McMahon DS, Thorsteinsdóttir H, Singer PA, Daar AS: Cultivating regenerative medicine innovation in China. Regen. Med. 5(1), 35–44 (2010).

This paper has led to Canadian governmental organizations planning a dialogue on how Canada can strengthen its collaboration with emerging economies and a wide spectrum of stakeholders:

Ray M, Daar AS, Singer PA, Thorsteinsdóttir H. Globetrotting firms: Canada's health biotechnology collaborations with developing countries. Nature Biotechnology, vol. 27, no. 9, pp. 806-14, September 2009.

This paper demonstrates that scientists and entrepreneurs in the developing world are growing their local capabilities in creating affordable solutions to local diseases. This paper also presents the Global Health Accelerator model:

Frew SE, Liu VY and Singer PA. A Business Plan to Help The ‘Global South’ In Its Fight Against Neglected Diseases. Health Affairs, vol.28,no.6, pp.1760-1773,2009.
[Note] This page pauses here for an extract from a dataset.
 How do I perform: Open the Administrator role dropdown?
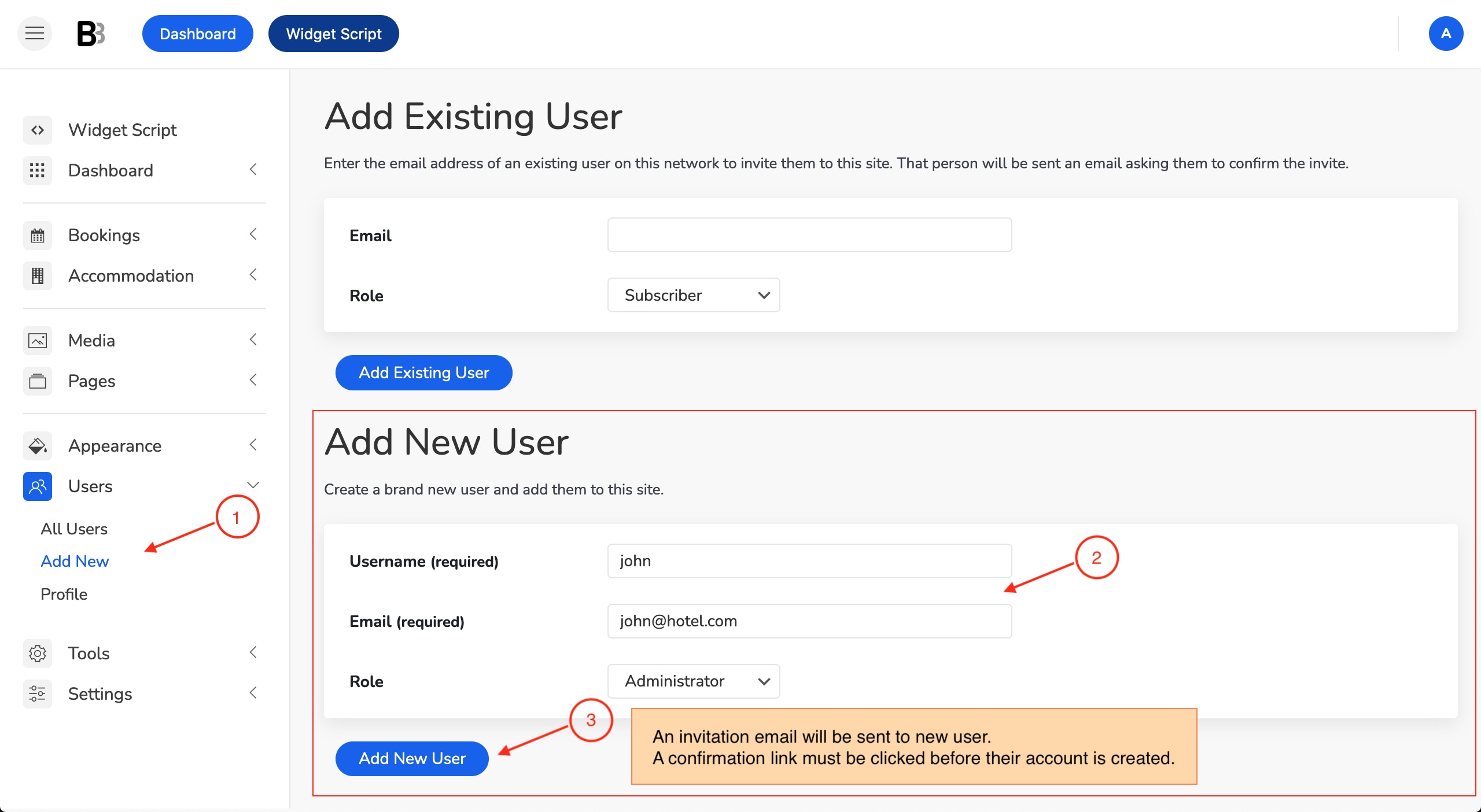coord(694,681)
This paper lays the framework for the development and implementation of Life Science Convergence Platforms in Sub-Saharan Africa with African governments:

Singer PA and Abdallah S Daar with Sara Al-Bader, Ronak Shah, Ken Simiyu, Ryan E Wiley, Pamela Kanellis, Menaka Pulandiran and Marilyn Heymann: Commercializing African Health Research: Building Life Science Convergence Platforms-Global Forum Update on Research for Health Volume 5 (October 2008) pp 143-150

This paper demonstrates that emerging economies and developing countries are investing in cutting edge technology to address an increasing burden of chronic non-communicable diseases as well as setting themselves up to compete in a knowledge-based economy:

Seguin B, Hardy B, Singer PA, Daar AS. Genomic Medicine and Developing Countries: creating a Room of their own. Nature Reviews Genetics, June 2008 (9) pp 487-493.